(Stored records)

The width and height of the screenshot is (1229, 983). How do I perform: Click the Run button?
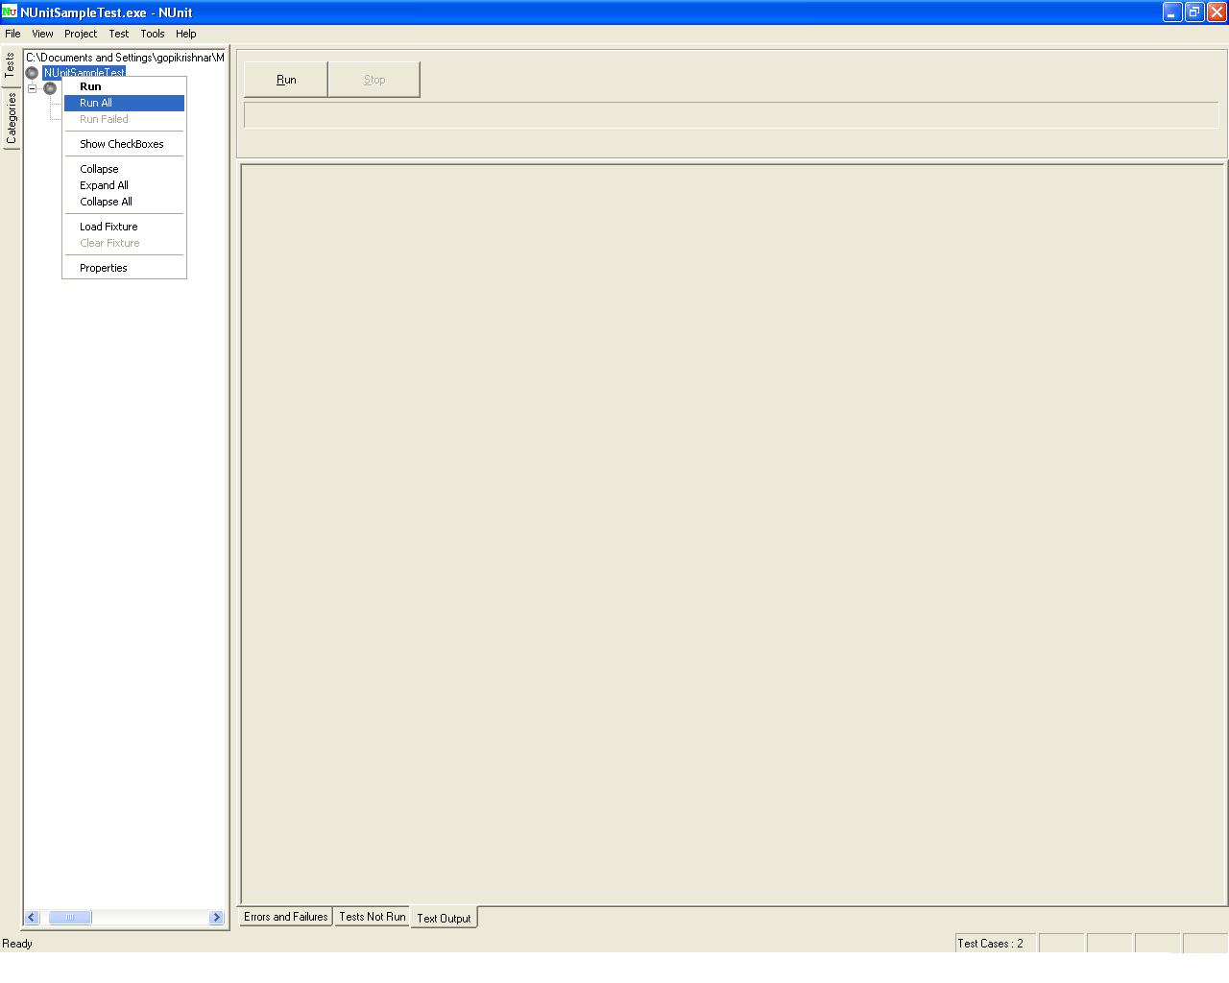tap(285, 79)
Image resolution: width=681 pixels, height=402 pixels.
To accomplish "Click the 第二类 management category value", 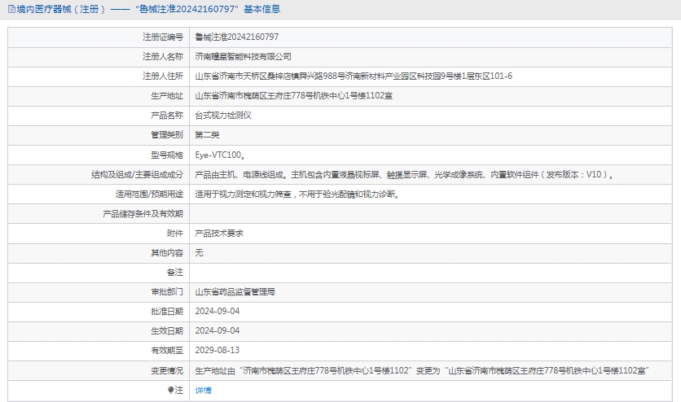I will click(207, 134).
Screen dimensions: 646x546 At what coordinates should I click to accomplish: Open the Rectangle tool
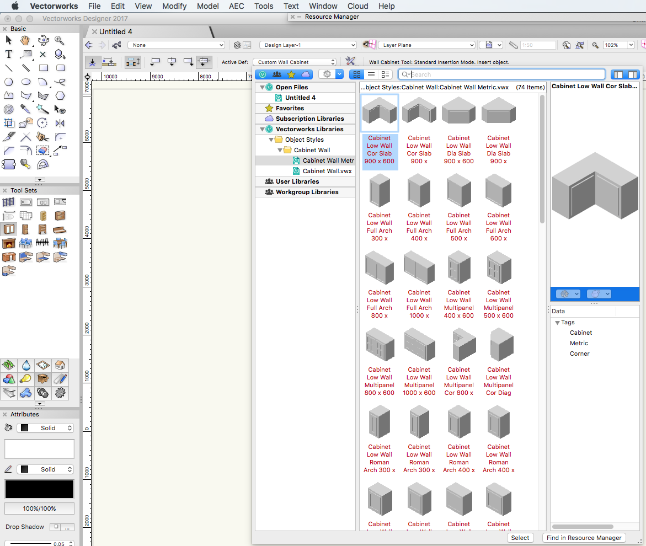coord(44,68)
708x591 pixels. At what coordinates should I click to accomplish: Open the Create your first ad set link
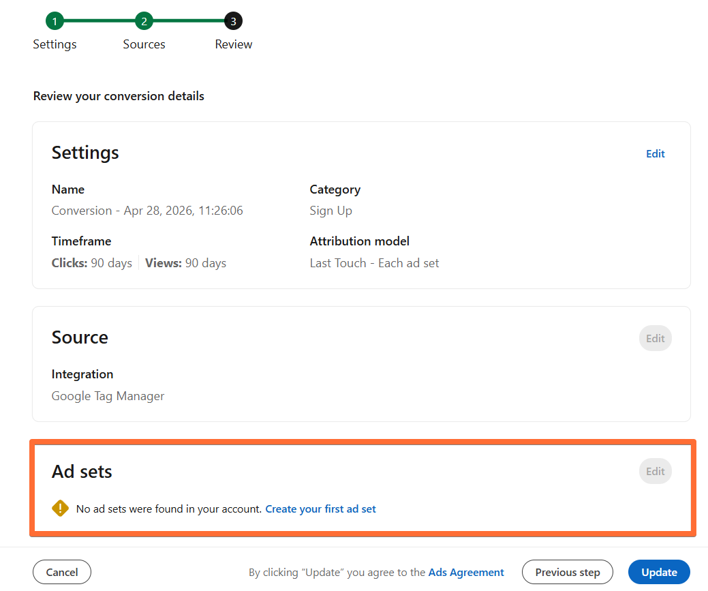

■ What needs to be done ■
What should appear is an exact copy of the lines from the one containing "Screen dimensions: 646x546" through the last line of the records above, pictures excluded.

■ Answer to the problem ■
Screen dimensions: 646x546 At what coordinates should I click to accomplish: Open the Rectangle tool
coord(44,68)
708x591 pixels. At what coordinates should I click to accomplish: Open the Create your first ad set link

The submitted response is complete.